Siglec-8 as a drugable target to treat eosinophil and mast cell-associated conditions

Abstract

Siglecs (sialic acid immunoglobulin-like lectins) are members of the immunoglobulin gene family that contain sialoside binding N-terminal domains. They are cell surface proteins found predominantly on cells of the immune system. Among them, Siglec-8 is uniquely expressed by human eosinophils and mast cells, as well as basophils. Engaging this structure with antibodies or glycan ligands results in apoptosis in human eosinophils and inhibition of release of preformed and newly generated mediators from human mast cells without affecting their survival. Pro-apoptotic effects are also seen when its closest functional paralog, Siglec-F, on mouse eosinophils is similarly engaged in vitro, and beneficial effects are observed after administration of Siglec-F antibody using models of eosinophilic pulmonary and gastrointestinal inflammation in vivo. Siglec-8 targeting may thus provide a means to specifically inhibit or deplete these cell types. Cell-directed therapies are increasingly sought after by the pharmaceutical industry for their potential to reduce side effects and increase safety. The challenge is to identify suitable targets on the cell type of interest, and selectively deliver a therapeutic agent. By targeting Siglec-8, monoclonal antibodies and glycan ligand-conjugated nanoparticles may be ideally suited for treatment of eosinophil and mast cell-related diseases, such as asthma, chronic rhinosinusitis, chronic urticaria, hypereosinophilic syndromes, mast cell and eosinophil malignancies and eosinophilic gastrointestinal disorders.

Fig. 1

Nomenclature and key structural characteristics of human siglecs. Although 15 are shown, Siglec-13 is present in nonhuman primates but not in man. V structures indicate the arginine-containing V-set domains with lectin activity; these are followed by C2-type Ig repeat domains. U-shaped structures for Siglec-XII indicate the mutated V-set domains missing arginine that have lost their lectin activity. Also shown is DAP12, illustrated as a shorter transmembrane structure co-associating with Siglec-13, Siglec-14, and Siglec-15. See key for symbols representing cytoplasmic signaling motifs. Reproduced from von Gunten and Bochner (2008), with permission.

Fig. 2

Nomenclature and key structural characteristics of mouse siglecs. V structures indicate the arginine-containing V-set domains with lectin activity; these are followed by C2-type Ig repeat domains. Also shown is DAP12, illustrated as a shorter transmembrane structure co-associating with Siglec-15 and Siglec-H. Whether Siglec-H, shown as having an arginine-containing V-set domains with lectin activity, can bind sialic acid ligands remains controversial but there is no human counterpart. Note that Siglecs-1–4 are conserved with humans, as is Siglec-15 (compare to Fig. 1).

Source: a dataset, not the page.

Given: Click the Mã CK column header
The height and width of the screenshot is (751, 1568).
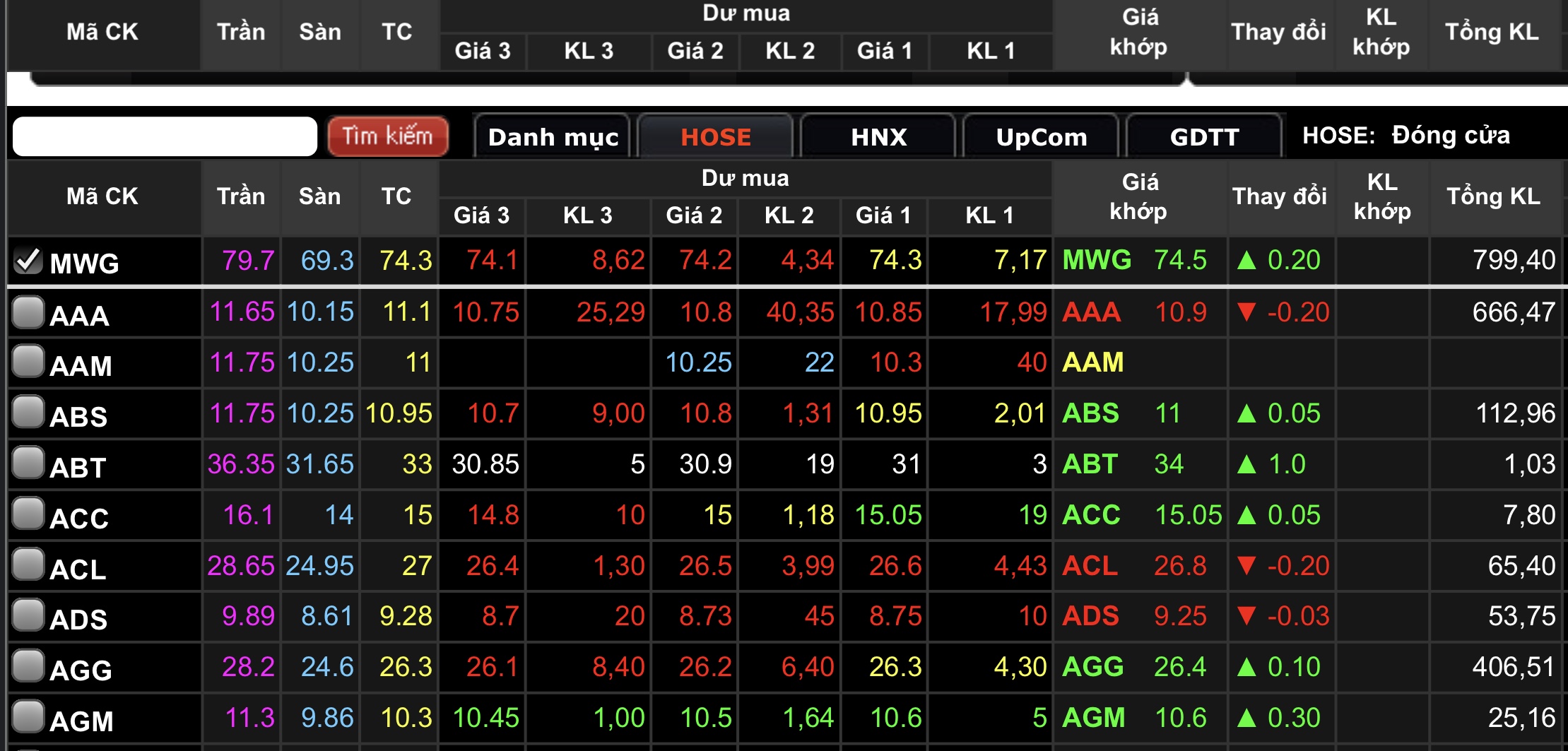Looking at the screenshot, I should (102, 196).
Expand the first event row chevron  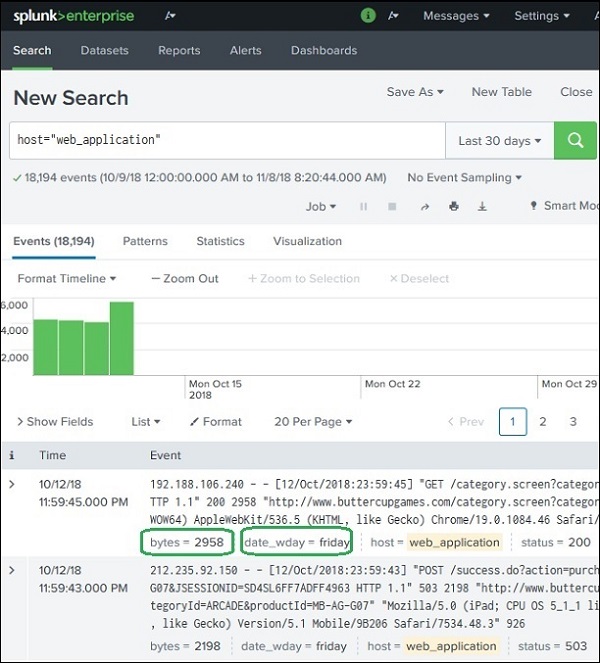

While not true orthologs, the closest functional paralog of Siglec-E is Siglec-9, while Siglec-F resembles Siglec-8 and Siglec-G resembles Siglec-10. Reproduced from von Gunten and Bochner (2008), with permission.

Fig. 3

CD22 ligand decorated cargo is released in endosomes and accumulates in the cell, while anti-CD22 antibody recycles to the cell surface. Illustrated is the fate of an anti-NP-IgM (‘the cargo’) targeted to CD22 on B cells using a heterobifunctional ligand comprising the antigen, NP, coupled to a high affinity ligand of CD22. Following ligand driven assembly of the anti-NP IgM:CD22 complex on the surface of the cell, endocytosis results in release of the anti-NP IgM in the acidic endosomal compartments. CD22 then goes back to the cell surface to capture another load of cargo, resulting in the accumulation of the glycan-based cargo (anti-NP IgM) inside the cell. In contrast, an anti-CD22 antibody (clone HIB22) is not released from CD22 in the endosomes, resulting in the complex of CD22 and the anti-CD22 antibody recycles between the cell surface and the endosomes with no accumulation of the antibody. By permission of Mary O’Reilly.